- Exercise directions
Omitting all pictures, copy word for word the lines from the line containing "Screen dimensions: 169x127" through the final line of the entries.
----
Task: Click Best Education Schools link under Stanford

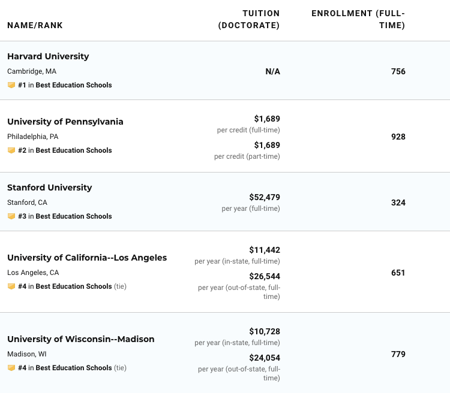Action: pos(74,216)
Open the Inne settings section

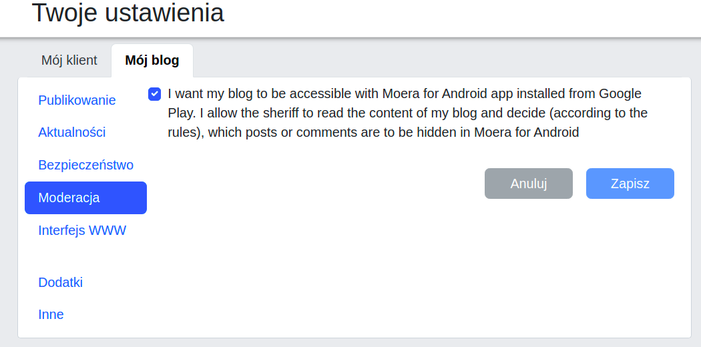(51, 314)
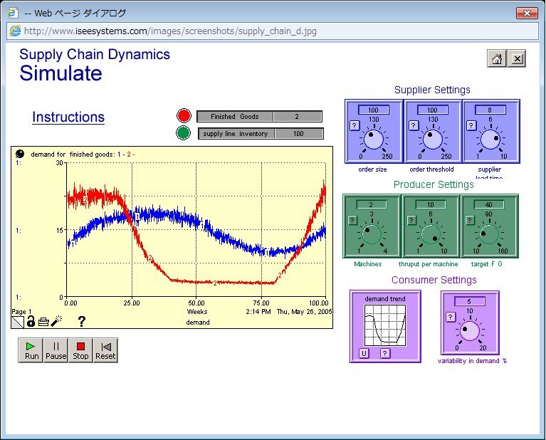Open help for the Machines knob
This screenshot has height=440, width=546.
pos(352,221)
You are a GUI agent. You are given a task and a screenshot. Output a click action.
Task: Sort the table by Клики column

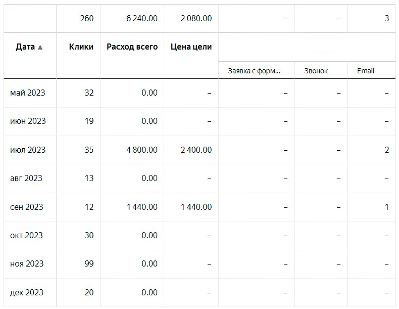coord(81,47)

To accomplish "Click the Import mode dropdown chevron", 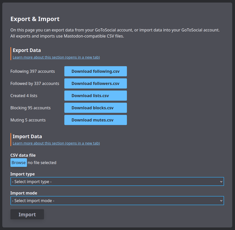I will pos(221,201).
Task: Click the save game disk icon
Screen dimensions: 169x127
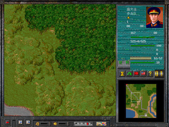Action: coord(28,122)
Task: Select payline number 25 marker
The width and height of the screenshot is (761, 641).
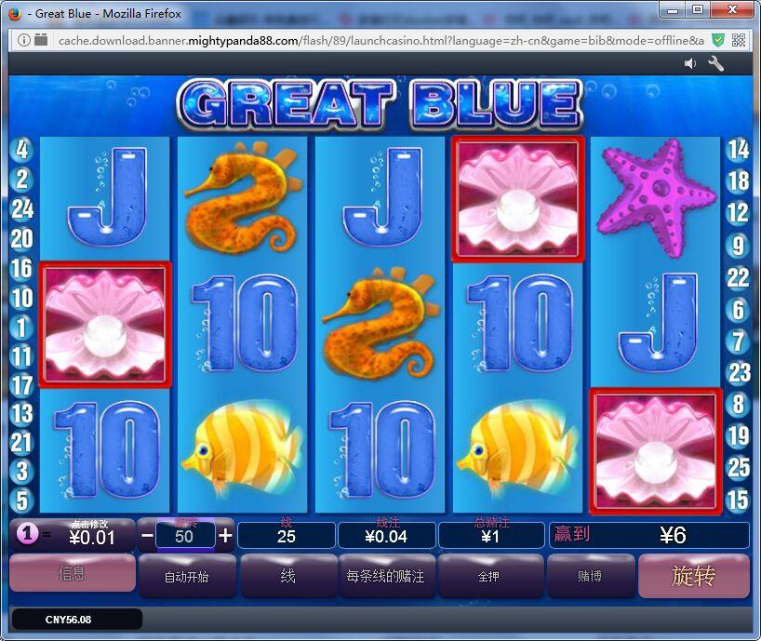Action: click(x=738, y=467)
----
- Your solution
Screen dimensions: 169x127
Action: coord(28,122)
Task: Select payline number 25 marker
The width and height of the screenshot is (761, 641).
Action: click(x=738, y=467)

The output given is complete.